Page 17 of Virgin Earth


  The cold winter mornings at sea were hard for John. While he had been in Lambeth, trapped between the demands of the king and the duties to his family, he had managed to forget the last words she had called to him – ‘Come at Nepinough’, the harvest time. He had not gone back to her as he had promised. Perhaps she had waited, perhaps her mother had waited with her, and met every boat from England for all of the summer season, and then? And then? Would they have waited a full year, would they have waited two, four?

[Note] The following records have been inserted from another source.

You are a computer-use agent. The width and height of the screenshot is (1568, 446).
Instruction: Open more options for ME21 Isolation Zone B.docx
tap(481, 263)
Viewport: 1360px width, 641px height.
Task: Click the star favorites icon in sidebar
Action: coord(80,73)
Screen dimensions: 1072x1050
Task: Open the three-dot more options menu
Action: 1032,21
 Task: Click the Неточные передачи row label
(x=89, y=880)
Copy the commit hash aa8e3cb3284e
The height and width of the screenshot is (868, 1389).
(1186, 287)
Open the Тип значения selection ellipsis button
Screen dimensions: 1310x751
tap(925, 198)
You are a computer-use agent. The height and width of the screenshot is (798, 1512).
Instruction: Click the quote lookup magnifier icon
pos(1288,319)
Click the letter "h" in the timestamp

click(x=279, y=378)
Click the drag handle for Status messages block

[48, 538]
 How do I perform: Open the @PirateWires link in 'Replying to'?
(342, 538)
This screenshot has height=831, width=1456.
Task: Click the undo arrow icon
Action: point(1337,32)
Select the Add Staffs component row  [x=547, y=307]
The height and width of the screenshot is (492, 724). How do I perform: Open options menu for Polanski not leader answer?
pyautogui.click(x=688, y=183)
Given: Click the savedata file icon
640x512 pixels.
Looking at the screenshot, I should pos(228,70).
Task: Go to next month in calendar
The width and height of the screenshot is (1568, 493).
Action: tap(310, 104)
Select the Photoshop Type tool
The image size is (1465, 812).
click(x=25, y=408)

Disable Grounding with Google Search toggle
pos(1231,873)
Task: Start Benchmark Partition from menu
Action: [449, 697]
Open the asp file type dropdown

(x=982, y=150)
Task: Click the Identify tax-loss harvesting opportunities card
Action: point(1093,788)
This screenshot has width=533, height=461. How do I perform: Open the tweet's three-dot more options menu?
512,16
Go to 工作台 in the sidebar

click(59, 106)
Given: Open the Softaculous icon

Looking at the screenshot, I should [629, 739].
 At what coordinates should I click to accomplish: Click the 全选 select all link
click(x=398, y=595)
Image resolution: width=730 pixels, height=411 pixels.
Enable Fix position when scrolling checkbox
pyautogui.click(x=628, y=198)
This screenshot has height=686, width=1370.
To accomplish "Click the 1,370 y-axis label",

  John hoped that they would have heard that England was at war with itself. The Virginia colonists were sworn to the royalist cause but there would have been a ready stream of gossip and fears running around the colony. Enough talk, surely, for the Indian woman and her daughter to realise that perhaps John could not get away? But perhaps they had never thought that he would come. John remembered Suckahanna’s ability to say nothing for a whole month, even though he spoke to her, and laughed with her and worked beside her and watched her every move with tenderness and desire. She had said nothing to him, even though she had understood every word that he had said. She had said nothing to him because she had been ordered by her mother to stay silent. Perhaps, after Nepinough had come and gone, her mother had ordered her to forget him, or to marry a man of her own people, or – worst thought of all – to go and lie with a white man and earn their safety that way. At that thought, John would pull on his boots and stamp up to the deck and look out over the bowsprit to where the horizon of sea and air lay empty and unhelpful, miles and miles away.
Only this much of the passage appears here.